72. But for the plea of guilty I would have sentenced this offender to imprisonment for two years in respect of his part in the affray. I reduce the sentence I would have imposed to one of eight months imprisonment. I make that a fixed term. But for the plea of guilty I would have sentenced the offender to a period of nine years imprisonment for the infliction of grievous bodily harm with intent to do so. I reduce that sentence by twenty-five per cent. That reduces the sentence to one of six years and nine months overall. In respect of the hinder police, I have set a sentence of three months.


Custody

73. This offender has been in custody on these matters since his arrest. These sentences will therefore be backdated to 14 November 2006.


74. Mr Khosravi would you just stand up please? Alborz Khosravi, of the offence that you between 16 September 2006 and 13 November 2006 at Carlingford in the State of New South Wales did request Farhang Ameli, Joel Begini and KJ to provide false information to police with intent thereby to hinder the investigation of a serious indictable offence, namely, the robbery of KJ on 16 September, you are convicted. In respect of that offence you are sentenced to a fixed term of three months to begin on 14 November 2006 and to expire on 13 February 2007.


75. In respect of the offence that at Carlingford on 16 September 2006 you used unlawful violence towards Matthew Reynolds and others by conduct that a reasonable person if present at the scene would have feared for his or her safety, you are convicted. For that offence I sentence you to a fixed term of eighteen months to date from 14 December 2006 and to expire - let me check my calculations.


76. I can make it clear to you so you are not in anguish, Mr Khosravi, that what I intended to do is set an overall sentence of seven years and four months with a minimum term of four years and four months and a balance of term of three years. But for some reason or other the dates I set don’t quite work out. I apologise for that.


77. With the affray - I have convicted you of that. It is a fixed term of eighteen months. That will date from 14 February 2007 and will expire on 13 August 2008. The s 33 - that you, at the same time and place, maliciously inflicted grievous bodily harm upon Matthew Reynolds with intent thereby to do him grievous bodily harm, you are sentenced to a non-parole period of three years and nine months. That will expire on 13 November 2011.


HIS HONOUR: All right then I can tell you then - let’s settle on those dates.


The s 33 matter, the sentence is to commence on 14 June 2007, that is the non-parole period, and it is to expire on 13 March 2011.

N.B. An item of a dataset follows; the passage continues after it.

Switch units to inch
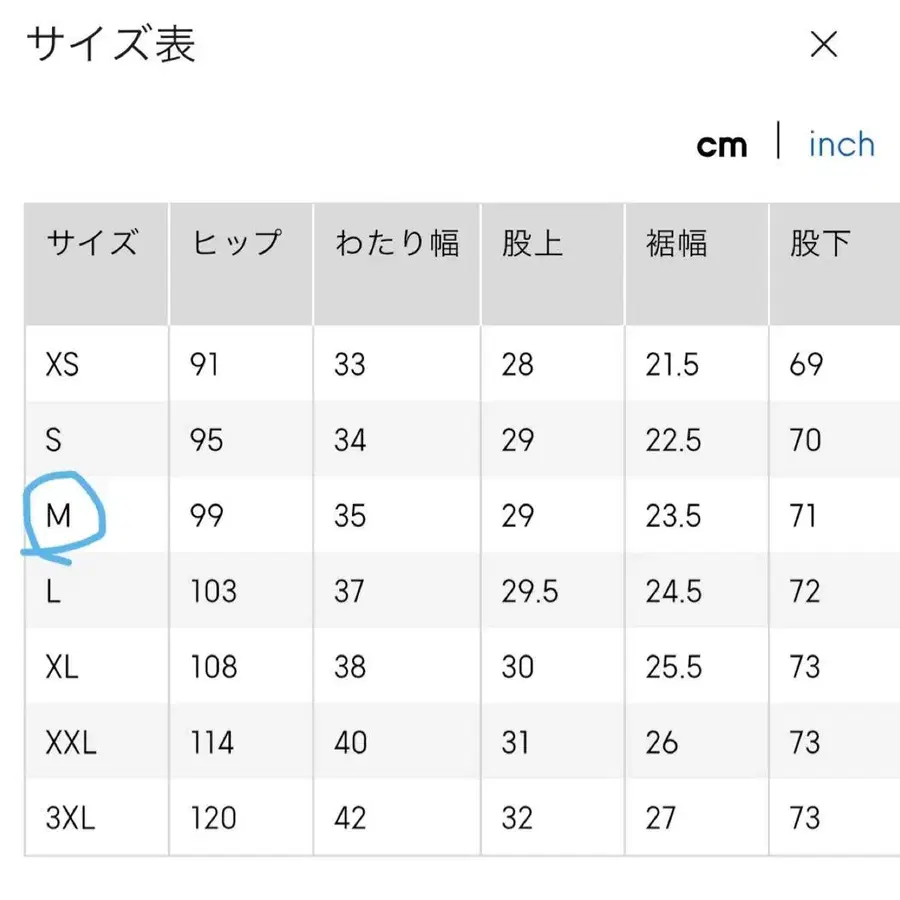900x900 pixels. pos(841,144)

78. Your first eligible release date Mr Khosravi - this is what you need to go back into the cells and understand - your first eligible release date is 13 March 2011. This is a sentence where I cannot order your release to parole. You will have to persuade the Parole Board and in order to do that you will need to go there well-armed with progress made during custody. All right. Anything else?


79. I formally order the sentence for the s 33 matter to commence on 14 June 2007 and the non-parole period will expire on 13 March 2011. The offender will become eligible for release on that date. The overall sentence, as I have said several times now, is one of seven years four months with a minimum term of four years and four months.